Task details:
Pull out every line of the material below that contains the string "pyautogui" and copy each one in full; letter case must match.

Record set:
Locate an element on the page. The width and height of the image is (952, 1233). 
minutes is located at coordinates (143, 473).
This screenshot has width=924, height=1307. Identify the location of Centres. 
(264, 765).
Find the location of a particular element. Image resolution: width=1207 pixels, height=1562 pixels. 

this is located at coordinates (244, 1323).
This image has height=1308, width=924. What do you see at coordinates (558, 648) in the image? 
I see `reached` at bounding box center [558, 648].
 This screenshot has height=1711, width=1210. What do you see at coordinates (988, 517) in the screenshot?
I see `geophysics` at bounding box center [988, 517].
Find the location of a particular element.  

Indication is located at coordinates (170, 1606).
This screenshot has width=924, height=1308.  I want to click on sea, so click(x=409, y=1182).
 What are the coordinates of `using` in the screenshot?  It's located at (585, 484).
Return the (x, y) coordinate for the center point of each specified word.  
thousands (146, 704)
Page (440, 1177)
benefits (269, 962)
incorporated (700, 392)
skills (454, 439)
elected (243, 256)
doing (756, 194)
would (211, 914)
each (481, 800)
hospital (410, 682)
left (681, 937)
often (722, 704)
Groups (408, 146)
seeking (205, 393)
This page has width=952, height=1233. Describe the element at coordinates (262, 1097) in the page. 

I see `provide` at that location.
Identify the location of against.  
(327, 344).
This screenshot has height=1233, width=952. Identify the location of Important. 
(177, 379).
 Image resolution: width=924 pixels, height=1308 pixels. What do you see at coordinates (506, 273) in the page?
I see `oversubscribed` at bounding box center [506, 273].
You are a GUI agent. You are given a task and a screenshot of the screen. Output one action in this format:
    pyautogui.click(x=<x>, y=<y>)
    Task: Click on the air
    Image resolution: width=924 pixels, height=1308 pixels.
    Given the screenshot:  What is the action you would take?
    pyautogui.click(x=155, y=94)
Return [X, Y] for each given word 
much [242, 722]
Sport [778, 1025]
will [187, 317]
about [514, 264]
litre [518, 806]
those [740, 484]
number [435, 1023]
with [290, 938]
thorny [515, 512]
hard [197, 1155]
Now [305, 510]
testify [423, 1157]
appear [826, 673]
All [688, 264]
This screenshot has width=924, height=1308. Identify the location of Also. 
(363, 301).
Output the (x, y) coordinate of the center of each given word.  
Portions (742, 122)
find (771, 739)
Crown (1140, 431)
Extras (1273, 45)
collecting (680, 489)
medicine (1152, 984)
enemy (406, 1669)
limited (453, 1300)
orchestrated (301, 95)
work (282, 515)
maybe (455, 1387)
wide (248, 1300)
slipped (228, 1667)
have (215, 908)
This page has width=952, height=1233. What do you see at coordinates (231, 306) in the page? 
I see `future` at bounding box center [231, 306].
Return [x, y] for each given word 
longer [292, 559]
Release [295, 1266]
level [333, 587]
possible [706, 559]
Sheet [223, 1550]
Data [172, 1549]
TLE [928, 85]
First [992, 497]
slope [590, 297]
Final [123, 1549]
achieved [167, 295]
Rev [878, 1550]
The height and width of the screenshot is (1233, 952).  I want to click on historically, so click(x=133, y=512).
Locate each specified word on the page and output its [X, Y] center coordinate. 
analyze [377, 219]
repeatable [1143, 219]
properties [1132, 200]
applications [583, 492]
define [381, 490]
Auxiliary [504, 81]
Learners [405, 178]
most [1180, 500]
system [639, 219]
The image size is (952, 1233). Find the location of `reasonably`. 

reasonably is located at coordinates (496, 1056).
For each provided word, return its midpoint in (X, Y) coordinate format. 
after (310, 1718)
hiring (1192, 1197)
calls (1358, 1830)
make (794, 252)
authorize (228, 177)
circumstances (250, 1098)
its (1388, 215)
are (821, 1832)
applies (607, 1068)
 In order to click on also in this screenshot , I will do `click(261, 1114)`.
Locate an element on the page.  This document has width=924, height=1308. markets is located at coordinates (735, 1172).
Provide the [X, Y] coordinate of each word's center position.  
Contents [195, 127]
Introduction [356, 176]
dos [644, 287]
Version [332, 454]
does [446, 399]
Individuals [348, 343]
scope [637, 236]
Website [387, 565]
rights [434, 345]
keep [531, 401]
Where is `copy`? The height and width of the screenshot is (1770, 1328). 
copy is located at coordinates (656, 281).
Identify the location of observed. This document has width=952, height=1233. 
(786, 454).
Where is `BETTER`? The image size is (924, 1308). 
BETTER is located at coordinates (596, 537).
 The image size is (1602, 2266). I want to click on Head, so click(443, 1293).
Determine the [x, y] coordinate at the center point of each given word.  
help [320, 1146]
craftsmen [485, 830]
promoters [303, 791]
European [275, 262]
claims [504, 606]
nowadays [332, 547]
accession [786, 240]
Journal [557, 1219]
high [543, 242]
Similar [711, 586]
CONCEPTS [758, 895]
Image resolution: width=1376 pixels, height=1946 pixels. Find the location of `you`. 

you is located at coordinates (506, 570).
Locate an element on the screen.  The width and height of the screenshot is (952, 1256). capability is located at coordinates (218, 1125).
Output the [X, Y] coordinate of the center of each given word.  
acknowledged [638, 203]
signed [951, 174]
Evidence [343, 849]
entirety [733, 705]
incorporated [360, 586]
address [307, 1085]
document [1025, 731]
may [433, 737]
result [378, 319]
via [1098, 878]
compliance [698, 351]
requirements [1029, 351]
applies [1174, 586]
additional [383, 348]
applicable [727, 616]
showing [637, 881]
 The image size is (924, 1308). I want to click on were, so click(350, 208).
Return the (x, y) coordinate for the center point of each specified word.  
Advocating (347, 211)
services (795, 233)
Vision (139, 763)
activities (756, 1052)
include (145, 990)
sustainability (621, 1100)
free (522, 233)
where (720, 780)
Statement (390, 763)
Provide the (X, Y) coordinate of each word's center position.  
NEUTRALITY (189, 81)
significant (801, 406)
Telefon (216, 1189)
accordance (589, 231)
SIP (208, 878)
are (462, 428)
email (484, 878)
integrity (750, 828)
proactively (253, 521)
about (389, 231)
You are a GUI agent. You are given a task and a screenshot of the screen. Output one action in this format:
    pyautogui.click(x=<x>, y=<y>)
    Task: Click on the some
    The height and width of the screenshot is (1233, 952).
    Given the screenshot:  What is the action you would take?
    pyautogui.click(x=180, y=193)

Solution to the exercise:
    pyautogui.click(x=<x>, y=<y>)
    pyautogui.click(x=155, y=94)
    pyautogui.click(x=<x>, y=<y>)
    pyautogui.click(x=180, y=193)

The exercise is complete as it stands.